▶ **MATERIAL SUPPLIED**:

▬▬▬▬▬▬▬▬▬▬

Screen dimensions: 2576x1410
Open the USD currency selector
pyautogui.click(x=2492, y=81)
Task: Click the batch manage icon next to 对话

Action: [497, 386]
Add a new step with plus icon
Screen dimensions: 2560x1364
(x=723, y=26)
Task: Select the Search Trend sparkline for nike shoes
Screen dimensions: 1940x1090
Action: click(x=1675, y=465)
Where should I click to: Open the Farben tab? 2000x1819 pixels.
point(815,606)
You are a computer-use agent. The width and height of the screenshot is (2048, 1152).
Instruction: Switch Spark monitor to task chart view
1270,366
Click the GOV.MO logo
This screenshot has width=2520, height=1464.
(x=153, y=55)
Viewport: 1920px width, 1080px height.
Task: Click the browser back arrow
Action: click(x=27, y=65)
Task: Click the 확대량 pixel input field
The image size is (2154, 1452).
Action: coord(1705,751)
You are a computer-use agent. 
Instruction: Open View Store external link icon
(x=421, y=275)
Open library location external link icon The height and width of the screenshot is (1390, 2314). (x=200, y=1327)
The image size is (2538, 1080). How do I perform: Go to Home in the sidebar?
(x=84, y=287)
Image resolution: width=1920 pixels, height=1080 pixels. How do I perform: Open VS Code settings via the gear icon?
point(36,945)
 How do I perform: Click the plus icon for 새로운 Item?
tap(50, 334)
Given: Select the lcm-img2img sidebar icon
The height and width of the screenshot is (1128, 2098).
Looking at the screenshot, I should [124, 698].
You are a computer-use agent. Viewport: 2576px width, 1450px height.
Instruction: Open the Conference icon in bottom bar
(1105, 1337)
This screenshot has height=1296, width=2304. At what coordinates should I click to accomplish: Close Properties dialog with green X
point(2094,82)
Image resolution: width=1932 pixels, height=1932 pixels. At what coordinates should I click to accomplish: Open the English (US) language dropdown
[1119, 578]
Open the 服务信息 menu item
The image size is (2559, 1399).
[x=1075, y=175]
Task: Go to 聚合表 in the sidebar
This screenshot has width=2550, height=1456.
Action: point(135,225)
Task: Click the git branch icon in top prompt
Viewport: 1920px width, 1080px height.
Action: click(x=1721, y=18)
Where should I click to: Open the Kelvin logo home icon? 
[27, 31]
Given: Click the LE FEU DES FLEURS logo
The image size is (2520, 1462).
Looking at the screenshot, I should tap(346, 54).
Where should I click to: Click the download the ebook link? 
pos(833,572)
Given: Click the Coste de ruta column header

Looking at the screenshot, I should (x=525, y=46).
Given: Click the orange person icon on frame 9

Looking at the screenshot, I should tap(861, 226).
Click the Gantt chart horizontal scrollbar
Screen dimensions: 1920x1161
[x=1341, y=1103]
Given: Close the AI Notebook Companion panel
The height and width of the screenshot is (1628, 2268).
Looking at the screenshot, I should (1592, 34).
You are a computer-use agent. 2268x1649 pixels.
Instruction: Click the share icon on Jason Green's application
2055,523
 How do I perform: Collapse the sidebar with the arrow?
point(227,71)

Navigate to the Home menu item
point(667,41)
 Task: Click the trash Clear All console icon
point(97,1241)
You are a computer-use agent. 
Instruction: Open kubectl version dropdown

▬▬▬▬▬▬▬▬▬▬

▶ **INSTRUCTIONS TO FOLLOW**:
Looking at the records, report the number of lines that hold the string "agent", with no other text.

▶ **COMPLETED TASK**:
5